Re: [HACKERS] Lexing with different charsets

2004-04-14 Thread Fabien COELHO

 My next question is about lexing. The spec says that one can use strings
 of different charsets in the queries, like:

   ... WHERE field1 = _latin1'FooBar' and field2 = _utf8'Åäö'

 different charsets or this is not going to work very well.

Sorry for this maybe stupid question about an must-be-obvious hidden
rationnal behind this feature:

What editor or terminal is supposed to be able to generate text in
different encodings depending on the part of the sentence? I don't think I
have that in emacs. Or is it irrelevant??

I cannot see where I could use such a feature.

-- 
Fabien Coelho - [EMAIL PROTECTED]

---(end of broadcast)---
TIP 9: the planner will ignore your desire to choose an index scan if your
  joining column's datatypes do not match


Re: [HACKERS] Lexing with different charsets

2004-04-14 Thread Dennis Bjorklund
On Wed, 14 Apr 2004, Fabien COELHO wrote:

... WHERE field1 = _latin1'FooBar' and field2 = _utf8'Åäö'
 
  different charsets or this is not going to work very well.
 
 What editor or terminal is supposed to be able to generate text in
 different encodings depending on the part of the sentence?
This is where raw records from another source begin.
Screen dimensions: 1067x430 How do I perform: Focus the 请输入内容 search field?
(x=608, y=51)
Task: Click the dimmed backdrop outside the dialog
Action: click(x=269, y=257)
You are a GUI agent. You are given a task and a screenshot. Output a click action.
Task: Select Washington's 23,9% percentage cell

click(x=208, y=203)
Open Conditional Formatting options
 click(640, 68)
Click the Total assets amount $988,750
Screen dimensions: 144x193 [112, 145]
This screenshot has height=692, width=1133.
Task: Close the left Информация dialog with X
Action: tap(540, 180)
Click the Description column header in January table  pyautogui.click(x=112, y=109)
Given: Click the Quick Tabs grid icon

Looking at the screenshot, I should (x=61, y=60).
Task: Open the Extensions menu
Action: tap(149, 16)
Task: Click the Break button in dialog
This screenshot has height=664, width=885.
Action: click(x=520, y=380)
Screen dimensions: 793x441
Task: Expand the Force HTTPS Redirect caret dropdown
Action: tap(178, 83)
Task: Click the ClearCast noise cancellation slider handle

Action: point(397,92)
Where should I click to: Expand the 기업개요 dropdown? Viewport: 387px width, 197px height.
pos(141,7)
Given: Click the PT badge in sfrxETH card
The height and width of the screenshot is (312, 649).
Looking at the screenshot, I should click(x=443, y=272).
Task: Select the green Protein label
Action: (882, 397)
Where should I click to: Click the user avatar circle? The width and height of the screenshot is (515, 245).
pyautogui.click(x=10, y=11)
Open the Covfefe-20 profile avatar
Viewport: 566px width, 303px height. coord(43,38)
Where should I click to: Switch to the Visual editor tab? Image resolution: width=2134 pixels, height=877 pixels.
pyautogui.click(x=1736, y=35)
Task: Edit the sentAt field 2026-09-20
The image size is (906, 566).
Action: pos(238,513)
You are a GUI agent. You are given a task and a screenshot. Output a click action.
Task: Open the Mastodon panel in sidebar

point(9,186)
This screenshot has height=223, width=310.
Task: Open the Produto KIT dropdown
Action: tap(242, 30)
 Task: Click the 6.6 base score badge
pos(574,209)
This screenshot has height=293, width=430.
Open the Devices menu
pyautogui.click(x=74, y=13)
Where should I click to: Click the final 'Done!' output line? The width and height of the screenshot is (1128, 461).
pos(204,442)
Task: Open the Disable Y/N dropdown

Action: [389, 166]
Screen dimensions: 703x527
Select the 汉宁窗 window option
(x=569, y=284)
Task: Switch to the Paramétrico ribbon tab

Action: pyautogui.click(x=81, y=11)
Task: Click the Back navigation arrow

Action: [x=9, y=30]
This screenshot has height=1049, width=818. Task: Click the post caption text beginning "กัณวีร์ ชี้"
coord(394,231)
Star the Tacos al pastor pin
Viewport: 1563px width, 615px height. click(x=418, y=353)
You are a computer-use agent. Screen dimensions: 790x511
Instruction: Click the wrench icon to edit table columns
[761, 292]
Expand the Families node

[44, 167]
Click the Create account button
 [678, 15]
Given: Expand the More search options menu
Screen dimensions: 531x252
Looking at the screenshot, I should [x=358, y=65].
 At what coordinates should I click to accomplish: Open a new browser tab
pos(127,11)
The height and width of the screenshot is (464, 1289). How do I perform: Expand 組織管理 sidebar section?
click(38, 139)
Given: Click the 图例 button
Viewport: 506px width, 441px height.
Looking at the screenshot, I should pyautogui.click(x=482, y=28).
I don't think I
 have that in emacs. Or is it irrelevant??
 
 I cannot see where I could use such a feature.

Applications usually generate queries. So you can do things like

printf (SELECT * FROM foo WHERE field1 = _latin1'%s';, my_latin1_data);

for use on the terminal one would need to use some escaping/encoding much 
like is done with bytea. For example something like _latin1 H'0a660d' (but 
that is not sql-standard).

-- 
/Dennis Björklund


---(end of broadcast)---
TIP 6: Have you searched our list archives?

   http://archives.postgresql.org


Re: [HACKERS] Lexing with different charsets

2004-04-14 Thread Fabien COELHO

  I cannot see where I could use such a feature.

 Applications usually generate queries.

Sure.

 So you can do things like

 printf (SELECT * FROM foo WHERE field1 = _latin1'%s';, my_latin1_data);

Hmmm... I guess the following was too complicated. You need a library
for conversion. You need to take care of conversions.

printf(SELECT * FROM foo WHERE field1 = '%s',
   latin1_to_database_encoding(...));


Well, so this is a great new useful feature indeed, that will help improve
the lexer code a lot;-)

Good luck,

-- 
Fabien Coelho - [EMAIL PROTECTED]

---(end of broadcast)---
TIP 1: subscribe and unsubscribe commands go to [EMAIL PROTECTED]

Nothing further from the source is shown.